3.12. Analyze and Understand Data

Let us analyze and understand more about the data in detail using data of 2008 January.

  • First let us read the data for the month of 2008 January.

val airlines_path = "/public/airlines_all/airlines-part/flightmonth=200801"

val airlines = spark.
    read.
    parquet(airlines_path)
airlines_path = /public/airlines_all/airlines-part/flightmonth=200801
airlines = [Year: int, Month: int ... 29 more fields]
[Year: int, Month: int ... 29 more fields]
airlines.count
605659
airlines.printSchema
root
 |-- Year: integer (nullable = true)
 |-- Month: integer (nullable = true)
 |-- DayofMonth: integer (nullable = true)
 |-- DayOfWeek: integer (nullable = true)
 |-- DepTime: string (nullable = true)
 |-- CRSDepTime: integer (nullable = true)
 |-- ArrTime: string (nullable = true)
 |-- CRSArrTime: integer (nullable = true)
 |-- UniqueCarrier: string (nullable = true)
 |-- FlightNum: integer (nullable = true)
 |-- TailNum: string (nullable = true)
 |-- ActualElapsedTime: string (nullable = true)
 |-- CRSElapsedTime: integer (nullable = true)
 |-- AirTime: string (nullable = true)
 |-- ArrDelay: string (nullable = true)
 |-- DepDelay: string (nullable = true)
 |-- Origin: string (nullable = true)
 |-- Dest: string (nullable = true)
 |-- Distance: string (nullable = true)
 |-- TaxiIn: string (nullable = true)
 |-- TaxiOut: string (nullable = true)
 |-- Cancelled: integer (nullable = true)
 |-- CancellationCode: string (nullable = true)
 |-- Diverted: integer (nullable = true)
 |-- CarrierDelay: string (nullable = true)
 |-- WeatherDelay: string (nullable = true)
 |-- NASDelay: string (nullable = true)
 |-- SecurityDelay: string (nullable = true)
 |-- LateAircraftDelay: string (nullable = true)
 |-- IsArrDelayed: string (nullable = true)
 |-- IsDepDelayed: string (nullable = true)
  • Get number of records - airlines.count()
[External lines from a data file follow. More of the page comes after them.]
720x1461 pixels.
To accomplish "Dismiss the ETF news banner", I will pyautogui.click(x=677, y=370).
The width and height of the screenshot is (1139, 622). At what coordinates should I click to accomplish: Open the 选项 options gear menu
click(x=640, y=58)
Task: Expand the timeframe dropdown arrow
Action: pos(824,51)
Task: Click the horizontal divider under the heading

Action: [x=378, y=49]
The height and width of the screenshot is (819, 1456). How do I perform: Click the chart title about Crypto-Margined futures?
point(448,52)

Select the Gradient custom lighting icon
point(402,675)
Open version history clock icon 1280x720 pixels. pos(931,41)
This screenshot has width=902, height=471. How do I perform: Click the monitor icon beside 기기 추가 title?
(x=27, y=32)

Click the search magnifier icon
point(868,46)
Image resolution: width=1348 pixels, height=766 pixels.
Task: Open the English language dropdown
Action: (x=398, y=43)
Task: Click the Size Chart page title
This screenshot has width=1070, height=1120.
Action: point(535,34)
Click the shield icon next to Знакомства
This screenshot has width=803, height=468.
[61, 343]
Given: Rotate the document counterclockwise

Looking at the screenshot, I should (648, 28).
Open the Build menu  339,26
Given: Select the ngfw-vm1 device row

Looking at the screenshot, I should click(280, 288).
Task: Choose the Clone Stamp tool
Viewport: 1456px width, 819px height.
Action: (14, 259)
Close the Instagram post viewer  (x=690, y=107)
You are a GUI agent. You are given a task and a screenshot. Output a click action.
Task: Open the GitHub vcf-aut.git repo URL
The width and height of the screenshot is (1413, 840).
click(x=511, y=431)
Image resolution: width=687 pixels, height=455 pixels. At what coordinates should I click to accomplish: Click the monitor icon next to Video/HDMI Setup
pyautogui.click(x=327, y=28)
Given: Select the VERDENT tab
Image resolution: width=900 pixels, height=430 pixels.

  • Go through the list of columns and understand the purpose of them.

    • Year

    • Month

    • DayOfMonth

    • CRSDepTime - Scheduled Departure Time

    • DepTime - Actual Departure Time.

    • DepDelay - Departure Delay in Minutes

    • CRSArrTime - Scheduled Arrival Time

    • ArrTime - Actual Arrival Time.

    • ArrDelay - Arrival Delay in Minutes.

    • UniqueCarrier - Carrier or Airlines

    • FlightNum - Flight Number

    • Distance - Distance between Origin and Destination

    • IsDepDelayed - this is set to yes for those flights where departure is delayed.

    • IsArrDelayed – this is set to yes for those flights where arrival is delayed.

  • Get number of unique origins

airlines.
    select("Origin").
    distinct.
    count
286
  • Get number of unique destinations

airlines.
    select("Dest").
    distinct.
    count
287
  • Get all unique carriers

airlines.
    select("UniqueCarrier").
    distinct.
    show
+-------------+
|UniqueCarrier|
+-------------+
|           UA|
|           AA|
|           NW|
|           EV|
|           B6|
|           DL|
|           OO|
|           F9|
|           YV|
|           US|
|           AQ|
|           MQ|
|           OH|
|           HA|
|           XE|
|           AS|
|           FL|
|           CO|
|           WN|
|           9E|
+-------------+

3.13. Conclusion

Let us recap about key takeaways from this module.

  • APIs to read the data from files into Data Frame.

  • Previewing Schema and the data in Data Frame.

  • Overview of Data Frame APIs and Functions

  • Writing data from Data Frame into Files

  • Reorganizing the airlines data by month

  • Simple APIs to analyze the data. Now it is time for us to deep dive into APIs to perform all the standard transformations as part of Data Processing.